As mentioned above, the goal was to take inventory of the types of trash that DA produces, as well as how much recyclable or compostable material ends up in the dumpster. The sustainability committee can better address the needs of the school if it understands the school’s trash. If necessary, the sustainability committee can help roll out more compost bins, recycling bins, and Terracycle bins (more on that below) to give the community an alternative to throwing everything in the nearest trash bin.
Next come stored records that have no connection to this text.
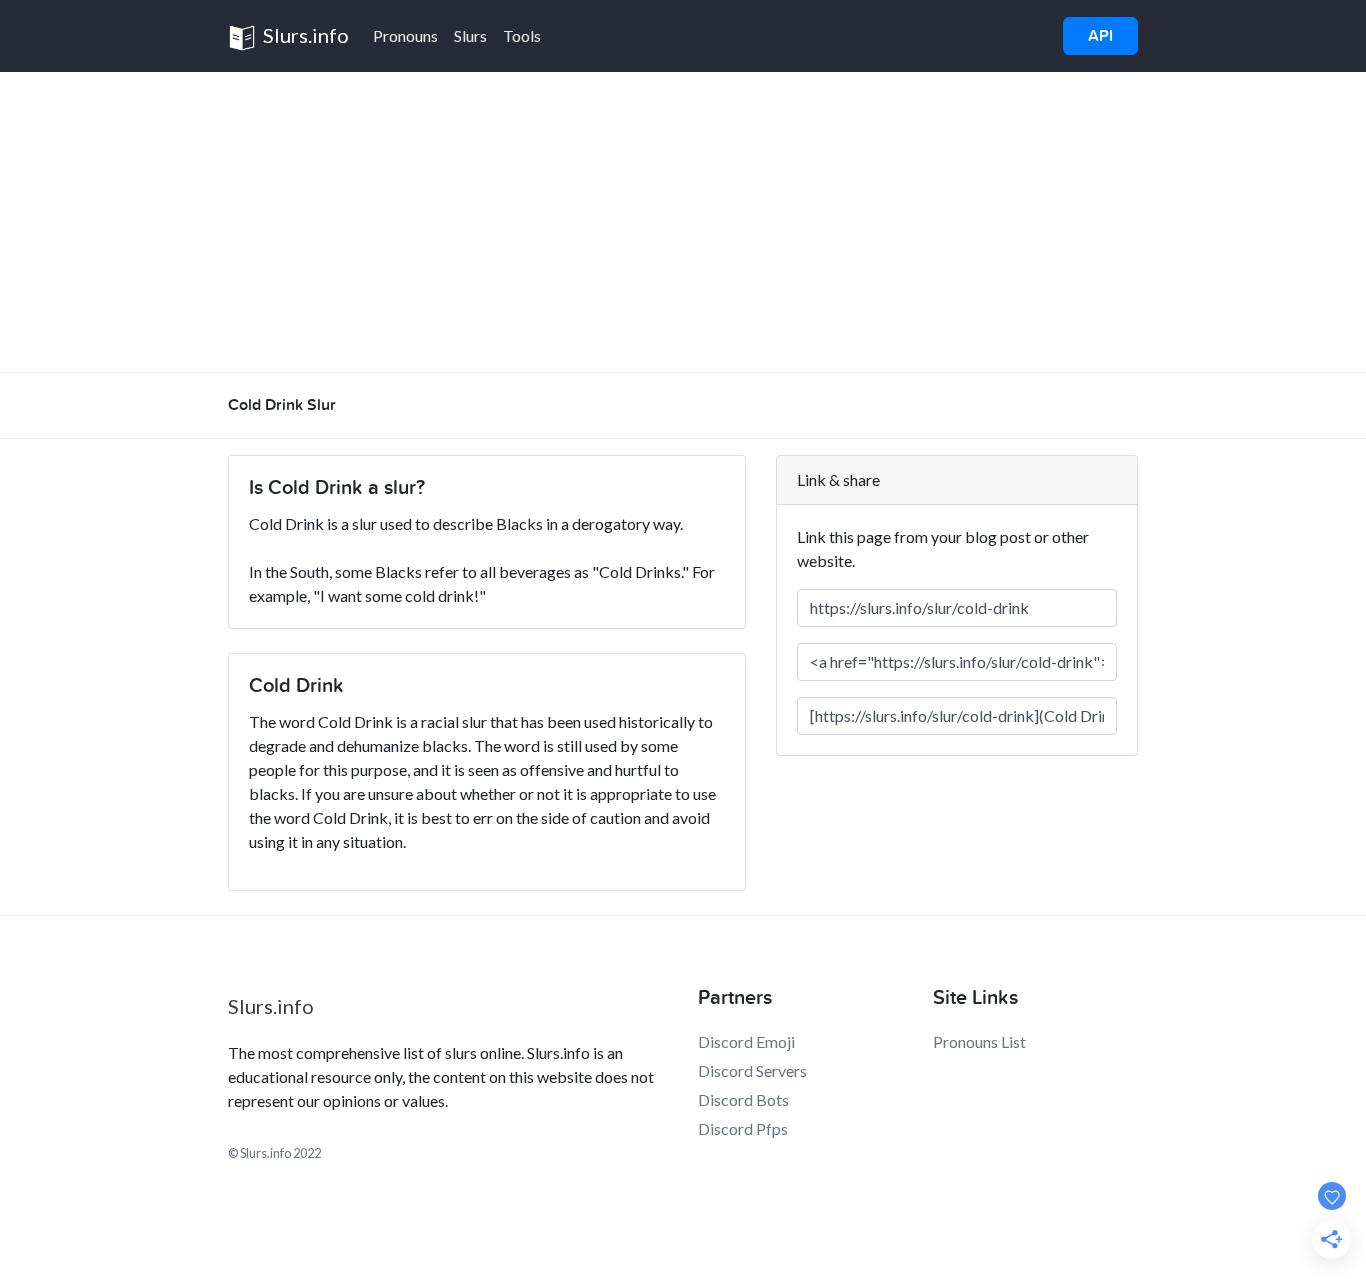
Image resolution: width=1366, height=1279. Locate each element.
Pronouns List (979, 1041)
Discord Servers (752, 1070)
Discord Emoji (746, 1041)
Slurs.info (304, 35)
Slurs (470, 35)
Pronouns (405, 35)
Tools (522, 35)
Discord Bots (743, 1099)
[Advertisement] (683, 222)
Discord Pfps (743, 1128)
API (1100, 36)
Secondly, it helps the sustainability committee learn about the gaps in the community’s knowledge; if most people don’t know that, say, pizza boxes are compostable, then that’s something the sustainability committee can address.
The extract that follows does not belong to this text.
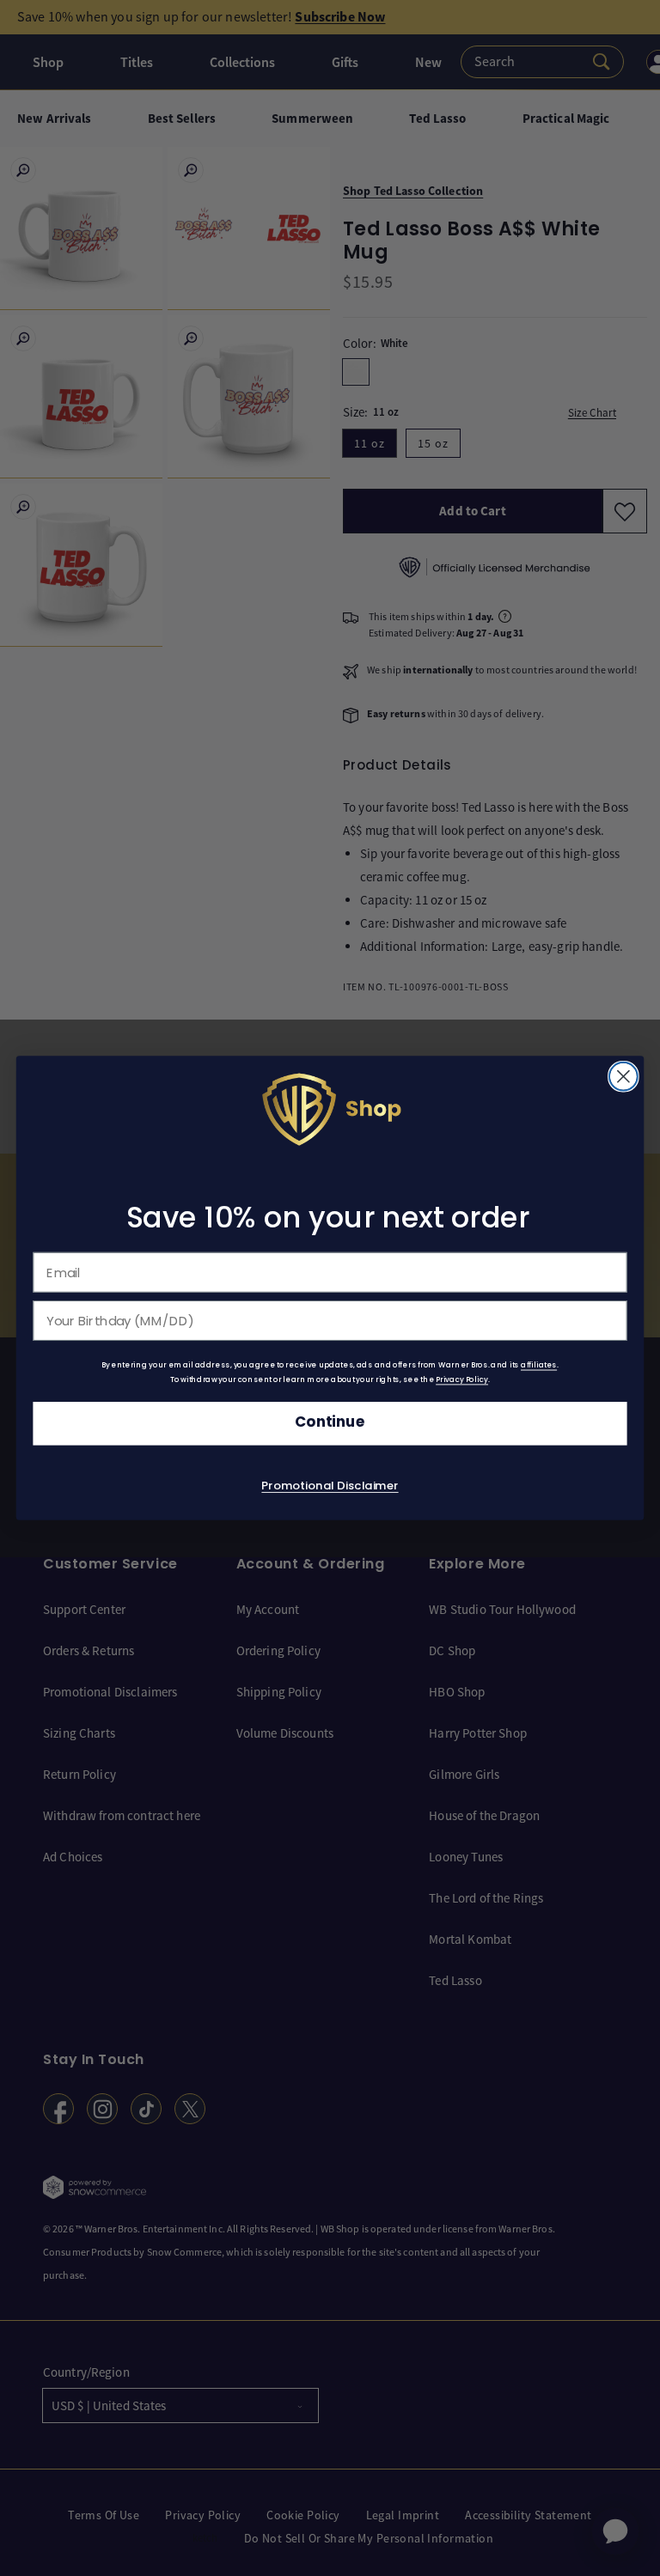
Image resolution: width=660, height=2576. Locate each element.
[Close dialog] (623, 1077)
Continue (329, 1422)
The Dirt, Grime, and Filth
The trash in the dumpsters that Sunday were generated on Wednesday, Thursday, and Friday of that week. We managed to sort our way through approximately two-thirds of the trash in that dumpster—or two days worth of DA’s trash. The biggest offenders, by far, were old pizza boxes and paper towels. You should compost your pizza boxes! While normal cardboard is recyclable, pizza boxes stained by the cheese, sauce, and oil from pizza are not. As for the paper towels, assuming they weren’t used to clean chemicals, they are also compostable. However, unlike pizza boxes, composting paper towels isn’t always an option. Beyond the pizza boxes and paper towels, the sheer quantity of compost in just two days worth of trash was disappointing. So much waste that could be put to better use was being, well, wasted. Three whole bins of compost were just barely able to contain the sheer quantity of compostable waste we found in those dumpsters, and they were only able to contain it because of considerable efforts to compress the compost and break down pizza boxes to be more space-efficient. While there was thankfully less recycled material gone to waste—a good sign for the DA community—we were still able to fill up two large recycling bins to the brim with material. Naturally, there were still large amounts of trash that could neither be recycled nor composted, such as the chemical-stained gloves from the chemistry lab, so we still had trash to put back in the dumpster. However, the number of trash bags that we put back in the dumpster was much lower than the number we took out. Separately from recycled materials, we also had two small cardboard boxes of recycling to send to Terracycle.
What is Terracycle?
Terracycle is a waste-management company that specializes in recycling materials that are normally hard to recycle, such as plastic chip bags. The sustainability committee has rolled out three Terracycle bins on the Upper School campus: one near Kirby Gym, one near Assembly Hall, and one near the Learning Commons. So, if you have any chip bags, consider putting them in a Terracycle bin instead of in the trash.
What to Takeaway
Durham Academy generates a lot of trash, like any other large community. However, a lot of that trash is compostable and recyclable ends up in the dumpsters. The sustainability committee still has a lot to do to educate and facilitate sustainable practices at DA, but ultimately, we depend on the student body to be cognizant of the waste we generate. Even if putting your chip bag in a Terracycle bin or composting your pizza box won’t make a huge difference by itself, if everyone in the community can make that small difference, then we can take big steps towards sustainability. Large numbers of small differences make a big difference, so remember that next time you’re throwing away lunch waste. As for what the sustainability committee learned, we now know one major source of waste to target: paper towels. If we can compost more paper towels, we will be getting a ton of waste out of the dumpsters and landfills. The sustainability committee learned a lot from going dumpster diving, so we can now be better informed with what forms of waste to target to make our community a little more green. Hopefully now that you know what we took away from this, you can make an effort to be a little more green too.